Reproducibility Index

Notice: The reproducibility variables underlying each score are classified using an automated LLM-based pipeline, validated against a manually labeled dataset. LLM-based classification introduces uncertainty and potential bias; scores should be interpreted as estimates. Full accuracy metrics and methodology are described in Coakley et alK. L. Coakley, T. Snelleman, H. Hoos, and O. E. Gundersen, "The embrace of open science: An analysis of a decade of AI research and 56 800 conference papers," Under Review, 2026..

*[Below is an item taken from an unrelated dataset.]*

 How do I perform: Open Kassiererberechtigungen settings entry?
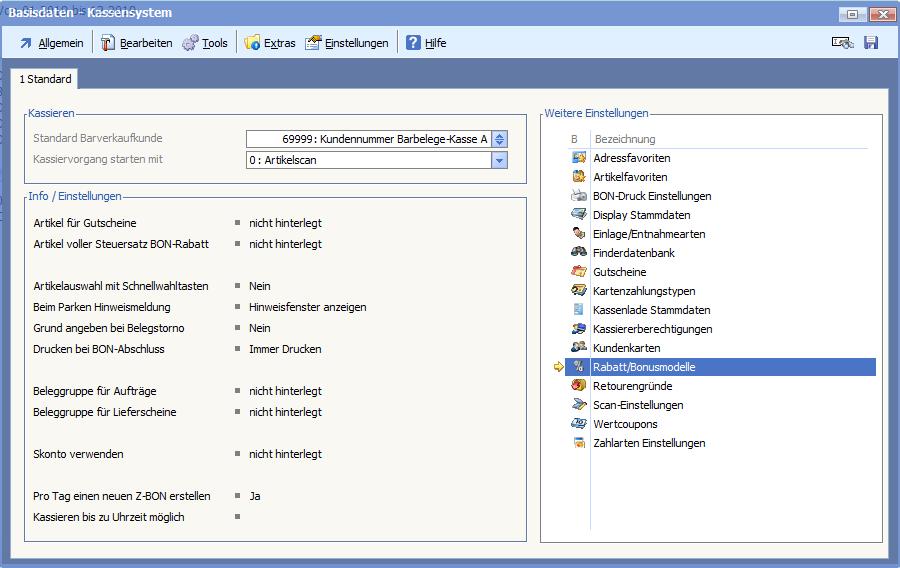tap(652, 329)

Thought Communication in Multiagent Collaboration

Authors: Yujia Zheng, Zhuokai Zhao, Zijian Li, Yaqi Xie, Mingze Gao, Lizhu Zhang, Kun Zhang

NeurIPS 2025 | Venue PDF | LLM Run Details

Reproducibility Variable	Result	LLM Response
Research Type	Experimental	Experiments on both synthetic and real-world benchmarks validate the theory and demonstrate the collaborative advantages of thought communication.
Researcher Affiliation	Collaboration	1 CMU 2 Meta AI 3 MBZUAI EMAIL EMAIL
Pseudocode	No	No explicit pseudocode or algorithm block is provided in the paper. The methodology is described in narrative form and supported by diagrams such as Figure 2: Overview of THOUGHTCOMM.
Open Source Code	No	The paper does not explicitly state that its own implementation code is open-source or provide a link to a code repository for the methodology described. It only mentions utilizing code from a baseline for comparison: "For baseline comparisons, we utilize the original code released by the authors" [Subramaniam et al., 2025].
Open Datasets	Yes	Therefore, we evaluate THOUGHTCOMM on two widely used math reasoning benchmarks, MATH [Hendrycks et al., 2021] and GSM8K [Cobbe et al., 2021] to assess its real-world effectiveness.
Dataset Splits	Yes	Following Subramaniam et al. [2025], we randomly sample 500 examples for fine-tuning the latent communication module, which includes both an autoencoder and an adapter, while reserving another 500 examples for evaluation.
Hardware Specification	Yes	All experiments are conducted on a single compute node with 8 NVIDIA H100 GPUs.
Software Dependencies	No	The paper does not provide specific version numbers for key software components, libraries, or frameworks used for implementation (e.g., PyTorch, Python, CUDA versions).
Experiment Setup	No	The paper mentions setting the prefix token count for the method to 1 in Implementation Details, and discusses varying prefix lengths from 1 to 16 in Section 5.4. However, it does not provide specific hyperparameters like learning rate, batch size, number of epochs, or optimizer settings for training the autoencoder and adapter.